### Materials provided
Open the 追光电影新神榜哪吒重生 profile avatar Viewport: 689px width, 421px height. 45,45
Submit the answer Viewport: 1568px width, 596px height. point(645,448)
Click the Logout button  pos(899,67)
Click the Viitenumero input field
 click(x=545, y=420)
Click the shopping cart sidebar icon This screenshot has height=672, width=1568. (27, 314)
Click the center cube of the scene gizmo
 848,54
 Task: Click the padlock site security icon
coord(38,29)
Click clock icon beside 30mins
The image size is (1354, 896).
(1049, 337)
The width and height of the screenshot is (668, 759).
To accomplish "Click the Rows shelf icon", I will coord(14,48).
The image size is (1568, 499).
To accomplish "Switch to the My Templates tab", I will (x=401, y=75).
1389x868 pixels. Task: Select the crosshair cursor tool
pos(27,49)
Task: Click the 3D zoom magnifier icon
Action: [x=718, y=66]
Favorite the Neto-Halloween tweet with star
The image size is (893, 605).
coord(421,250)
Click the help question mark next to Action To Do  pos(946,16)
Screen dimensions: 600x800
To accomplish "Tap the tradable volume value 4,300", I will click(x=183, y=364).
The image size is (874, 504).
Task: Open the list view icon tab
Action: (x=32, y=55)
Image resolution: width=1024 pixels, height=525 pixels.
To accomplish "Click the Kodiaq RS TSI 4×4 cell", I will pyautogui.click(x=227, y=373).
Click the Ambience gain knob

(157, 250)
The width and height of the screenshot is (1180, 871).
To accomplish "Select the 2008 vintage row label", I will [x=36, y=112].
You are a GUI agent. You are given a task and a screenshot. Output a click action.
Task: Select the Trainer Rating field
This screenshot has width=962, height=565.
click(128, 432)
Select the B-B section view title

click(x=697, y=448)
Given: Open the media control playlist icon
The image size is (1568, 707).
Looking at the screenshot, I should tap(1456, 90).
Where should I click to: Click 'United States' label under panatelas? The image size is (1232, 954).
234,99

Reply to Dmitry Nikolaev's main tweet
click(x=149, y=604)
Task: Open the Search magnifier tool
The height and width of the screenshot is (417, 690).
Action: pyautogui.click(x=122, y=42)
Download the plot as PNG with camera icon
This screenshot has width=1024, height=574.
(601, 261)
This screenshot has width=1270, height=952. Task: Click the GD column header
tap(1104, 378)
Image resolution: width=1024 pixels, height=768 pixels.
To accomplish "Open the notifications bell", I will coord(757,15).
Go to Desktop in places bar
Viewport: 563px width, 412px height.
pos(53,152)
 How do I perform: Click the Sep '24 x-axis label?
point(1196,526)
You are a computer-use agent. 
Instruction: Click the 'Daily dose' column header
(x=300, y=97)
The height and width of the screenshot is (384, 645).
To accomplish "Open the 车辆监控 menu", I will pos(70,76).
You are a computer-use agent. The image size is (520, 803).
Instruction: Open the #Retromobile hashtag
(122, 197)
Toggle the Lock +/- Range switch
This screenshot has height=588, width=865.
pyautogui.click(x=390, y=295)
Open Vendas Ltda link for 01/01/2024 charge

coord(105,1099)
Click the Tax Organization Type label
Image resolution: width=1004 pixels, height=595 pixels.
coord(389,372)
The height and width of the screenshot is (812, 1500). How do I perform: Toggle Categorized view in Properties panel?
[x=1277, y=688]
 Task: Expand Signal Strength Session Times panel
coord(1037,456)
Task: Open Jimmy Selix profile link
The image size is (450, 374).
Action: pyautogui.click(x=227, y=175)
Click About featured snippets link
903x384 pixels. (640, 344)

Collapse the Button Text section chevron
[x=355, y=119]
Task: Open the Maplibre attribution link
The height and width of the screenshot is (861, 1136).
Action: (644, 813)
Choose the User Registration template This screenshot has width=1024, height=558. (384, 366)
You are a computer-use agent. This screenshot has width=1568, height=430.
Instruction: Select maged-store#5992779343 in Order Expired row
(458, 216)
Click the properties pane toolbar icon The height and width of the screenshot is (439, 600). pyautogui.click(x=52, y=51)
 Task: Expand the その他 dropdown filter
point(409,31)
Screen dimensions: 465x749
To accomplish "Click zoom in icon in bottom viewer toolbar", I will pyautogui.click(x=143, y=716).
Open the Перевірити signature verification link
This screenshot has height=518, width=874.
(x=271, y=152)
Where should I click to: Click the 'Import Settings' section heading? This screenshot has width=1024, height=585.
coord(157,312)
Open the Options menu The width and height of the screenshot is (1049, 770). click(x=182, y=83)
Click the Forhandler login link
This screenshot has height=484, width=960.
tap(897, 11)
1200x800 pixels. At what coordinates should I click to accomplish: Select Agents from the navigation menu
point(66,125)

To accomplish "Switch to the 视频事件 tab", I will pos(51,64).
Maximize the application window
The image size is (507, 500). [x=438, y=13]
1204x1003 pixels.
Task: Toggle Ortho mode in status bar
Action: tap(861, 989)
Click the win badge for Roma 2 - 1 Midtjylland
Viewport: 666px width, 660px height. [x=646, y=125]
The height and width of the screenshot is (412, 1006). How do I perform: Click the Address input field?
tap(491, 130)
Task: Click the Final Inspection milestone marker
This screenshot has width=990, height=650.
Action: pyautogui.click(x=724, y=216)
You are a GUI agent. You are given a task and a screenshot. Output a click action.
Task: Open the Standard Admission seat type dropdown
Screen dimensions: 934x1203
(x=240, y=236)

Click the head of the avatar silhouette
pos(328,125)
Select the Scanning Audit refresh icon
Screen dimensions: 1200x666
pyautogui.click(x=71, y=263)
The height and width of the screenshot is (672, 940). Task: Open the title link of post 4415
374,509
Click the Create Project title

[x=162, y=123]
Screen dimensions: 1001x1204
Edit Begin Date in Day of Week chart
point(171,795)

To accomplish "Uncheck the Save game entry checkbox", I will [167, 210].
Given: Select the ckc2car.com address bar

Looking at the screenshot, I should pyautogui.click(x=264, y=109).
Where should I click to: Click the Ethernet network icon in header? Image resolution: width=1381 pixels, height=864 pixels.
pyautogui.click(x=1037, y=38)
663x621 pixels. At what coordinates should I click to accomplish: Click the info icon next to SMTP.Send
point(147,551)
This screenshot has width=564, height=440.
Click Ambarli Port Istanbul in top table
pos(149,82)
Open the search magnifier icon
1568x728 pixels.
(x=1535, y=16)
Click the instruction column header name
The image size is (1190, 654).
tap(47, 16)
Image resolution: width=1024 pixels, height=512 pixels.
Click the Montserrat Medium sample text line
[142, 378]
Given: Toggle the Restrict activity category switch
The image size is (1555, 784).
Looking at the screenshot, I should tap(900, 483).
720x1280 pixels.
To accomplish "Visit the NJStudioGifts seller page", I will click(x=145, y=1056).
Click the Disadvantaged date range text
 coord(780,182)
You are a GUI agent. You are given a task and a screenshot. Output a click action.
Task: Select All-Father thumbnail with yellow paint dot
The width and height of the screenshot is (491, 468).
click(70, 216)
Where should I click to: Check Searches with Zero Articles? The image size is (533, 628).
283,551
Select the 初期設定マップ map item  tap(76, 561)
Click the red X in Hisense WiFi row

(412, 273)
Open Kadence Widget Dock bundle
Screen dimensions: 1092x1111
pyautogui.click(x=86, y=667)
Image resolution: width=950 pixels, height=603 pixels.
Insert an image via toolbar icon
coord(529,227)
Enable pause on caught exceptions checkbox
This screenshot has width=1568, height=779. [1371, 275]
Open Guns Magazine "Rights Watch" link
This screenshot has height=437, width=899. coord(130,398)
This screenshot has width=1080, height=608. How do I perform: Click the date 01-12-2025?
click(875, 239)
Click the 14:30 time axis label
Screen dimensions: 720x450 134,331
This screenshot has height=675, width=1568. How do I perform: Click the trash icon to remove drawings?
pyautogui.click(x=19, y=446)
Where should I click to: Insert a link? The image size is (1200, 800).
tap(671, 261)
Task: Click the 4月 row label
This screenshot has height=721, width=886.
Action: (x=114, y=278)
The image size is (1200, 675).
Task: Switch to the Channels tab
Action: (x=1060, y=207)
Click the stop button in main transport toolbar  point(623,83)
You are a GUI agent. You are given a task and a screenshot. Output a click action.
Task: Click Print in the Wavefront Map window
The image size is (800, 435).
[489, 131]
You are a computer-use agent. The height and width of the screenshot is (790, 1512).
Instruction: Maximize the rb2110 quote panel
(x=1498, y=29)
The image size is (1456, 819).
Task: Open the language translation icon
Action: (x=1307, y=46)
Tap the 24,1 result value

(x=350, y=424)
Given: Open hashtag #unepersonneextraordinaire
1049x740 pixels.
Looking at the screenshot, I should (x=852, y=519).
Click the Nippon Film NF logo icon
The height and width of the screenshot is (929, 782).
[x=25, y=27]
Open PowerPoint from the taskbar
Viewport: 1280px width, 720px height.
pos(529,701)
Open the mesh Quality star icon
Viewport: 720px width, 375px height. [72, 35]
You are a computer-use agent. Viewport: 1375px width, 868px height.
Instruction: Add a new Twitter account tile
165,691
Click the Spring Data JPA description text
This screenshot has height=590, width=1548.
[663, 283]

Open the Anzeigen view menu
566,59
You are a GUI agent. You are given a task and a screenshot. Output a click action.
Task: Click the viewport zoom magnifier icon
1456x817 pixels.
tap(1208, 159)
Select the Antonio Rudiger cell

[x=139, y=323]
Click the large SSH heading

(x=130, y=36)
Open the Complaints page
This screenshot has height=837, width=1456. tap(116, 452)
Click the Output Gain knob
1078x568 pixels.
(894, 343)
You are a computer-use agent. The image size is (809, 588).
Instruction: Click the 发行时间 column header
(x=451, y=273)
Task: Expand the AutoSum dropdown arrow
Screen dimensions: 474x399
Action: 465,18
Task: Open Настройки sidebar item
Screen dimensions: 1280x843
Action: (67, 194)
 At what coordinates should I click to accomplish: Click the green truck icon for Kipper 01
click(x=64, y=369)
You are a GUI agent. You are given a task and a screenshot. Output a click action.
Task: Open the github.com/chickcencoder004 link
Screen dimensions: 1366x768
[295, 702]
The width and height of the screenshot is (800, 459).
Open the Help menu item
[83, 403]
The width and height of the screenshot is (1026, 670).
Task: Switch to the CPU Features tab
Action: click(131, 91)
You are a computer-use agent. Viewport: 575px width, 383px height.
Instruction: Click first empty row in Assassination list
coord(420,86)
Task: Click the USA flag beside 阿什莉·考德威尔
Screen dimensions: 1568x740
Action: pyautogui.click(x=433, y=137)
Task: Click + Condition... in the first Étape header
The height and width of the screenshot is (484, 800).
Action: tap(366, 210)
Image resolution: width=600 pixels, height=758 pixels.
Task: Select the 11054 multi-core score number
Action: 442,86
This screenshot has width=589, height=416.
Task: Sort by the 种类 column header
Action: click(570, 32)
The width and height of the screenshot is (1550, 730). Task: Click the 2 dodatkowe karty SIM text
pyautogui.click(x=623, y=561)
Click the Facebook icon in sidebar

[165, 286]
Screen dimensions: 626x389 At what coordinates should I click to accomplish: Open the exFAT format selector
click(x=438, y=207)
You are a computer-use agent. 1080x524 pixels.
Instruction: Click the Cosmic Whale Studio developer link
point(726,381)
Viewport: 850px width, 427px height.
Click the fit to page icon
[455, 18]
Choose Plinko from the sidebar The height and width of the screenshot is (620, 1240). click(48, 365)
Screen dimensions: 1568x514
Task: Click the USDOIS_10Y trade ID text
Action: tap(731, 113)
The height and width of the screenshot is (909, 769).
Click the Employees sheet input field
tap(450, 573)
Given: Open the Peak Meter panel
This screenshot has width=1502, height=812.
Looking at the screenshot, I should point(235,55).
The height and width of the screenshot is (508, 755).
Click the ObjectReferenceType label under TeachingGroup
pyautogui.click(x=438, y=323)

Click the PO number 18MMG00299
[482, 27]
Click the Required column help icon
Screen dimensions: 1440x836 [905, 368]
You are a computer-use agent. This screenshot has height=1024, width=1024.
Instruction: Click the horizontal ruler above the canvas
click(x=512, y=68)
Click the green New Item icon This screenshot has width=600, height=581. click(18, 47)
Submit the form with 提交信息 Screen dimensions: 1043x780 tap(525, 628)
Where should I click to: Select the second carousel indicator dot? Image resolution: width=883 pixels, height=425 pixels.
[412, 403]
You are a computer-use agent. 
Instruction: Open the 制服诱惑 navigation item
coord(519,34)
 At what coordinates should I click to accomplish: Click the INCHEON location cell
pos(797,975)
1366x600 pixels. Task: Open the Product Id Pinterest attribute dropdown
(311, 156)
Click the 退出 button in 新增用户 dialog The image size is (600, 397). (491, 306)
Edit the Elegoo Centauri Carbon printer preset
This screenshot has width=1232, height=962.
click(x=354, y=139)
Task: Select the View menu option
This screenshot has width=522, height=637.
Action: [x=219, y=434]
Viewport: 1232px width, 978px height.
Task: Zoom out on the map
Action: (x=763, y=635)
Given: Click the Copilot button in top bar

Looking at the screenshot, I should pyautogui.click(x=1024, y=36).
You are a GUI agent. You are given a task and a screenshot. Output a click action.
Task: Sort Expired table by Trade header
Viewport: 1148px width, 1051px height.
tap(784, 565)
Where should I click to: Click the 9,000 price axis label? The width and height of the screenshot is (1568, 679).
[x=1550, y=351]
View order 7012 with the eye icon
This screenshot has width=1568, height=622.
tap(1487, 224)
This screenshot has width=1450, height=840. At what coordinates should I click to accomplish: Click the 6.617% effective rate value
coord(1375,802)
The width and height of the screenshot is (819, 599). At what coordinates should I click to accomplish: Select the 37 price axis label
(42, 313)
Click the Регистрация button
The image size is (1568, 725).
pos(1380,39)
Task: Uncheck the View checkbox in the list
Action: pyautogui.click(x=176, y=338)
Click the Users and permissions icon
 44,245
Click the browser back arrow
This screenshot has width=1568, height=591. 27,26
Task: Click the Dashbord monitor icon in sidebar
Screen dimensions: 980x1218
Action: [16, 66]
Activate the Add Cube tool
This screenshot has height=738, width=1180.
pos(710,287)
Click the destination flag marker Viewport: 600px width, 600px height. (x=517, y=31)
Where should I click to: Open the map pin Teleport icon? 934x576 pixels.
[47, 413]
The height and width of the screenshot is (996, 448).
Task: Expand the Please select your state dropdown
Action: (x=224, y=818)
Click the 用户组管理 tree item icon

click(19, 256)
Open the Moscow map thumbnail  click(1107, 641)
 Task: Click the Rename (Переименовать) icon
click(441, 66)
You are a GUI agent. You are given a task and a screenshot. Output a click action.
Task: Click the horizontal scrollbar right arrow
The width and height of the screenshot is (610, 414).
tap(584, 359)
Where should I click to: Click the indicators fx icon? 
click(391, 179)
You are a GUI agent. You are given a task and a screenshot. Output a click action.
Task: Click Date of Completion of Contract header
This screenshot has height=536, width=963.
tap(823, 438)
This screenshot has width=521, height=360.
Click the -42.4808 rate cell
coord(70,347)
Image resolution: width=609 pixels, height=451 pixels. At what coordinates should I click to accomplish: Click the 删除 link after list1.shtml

### Task details
Find and copy each line of the data where "profile" is present.

### Written answer
Open the 追光电影新神榜哪吒重生 profile avatar Viewport: 689px width, 421px height. 45,45
Task: Open Jimmy Selix profile link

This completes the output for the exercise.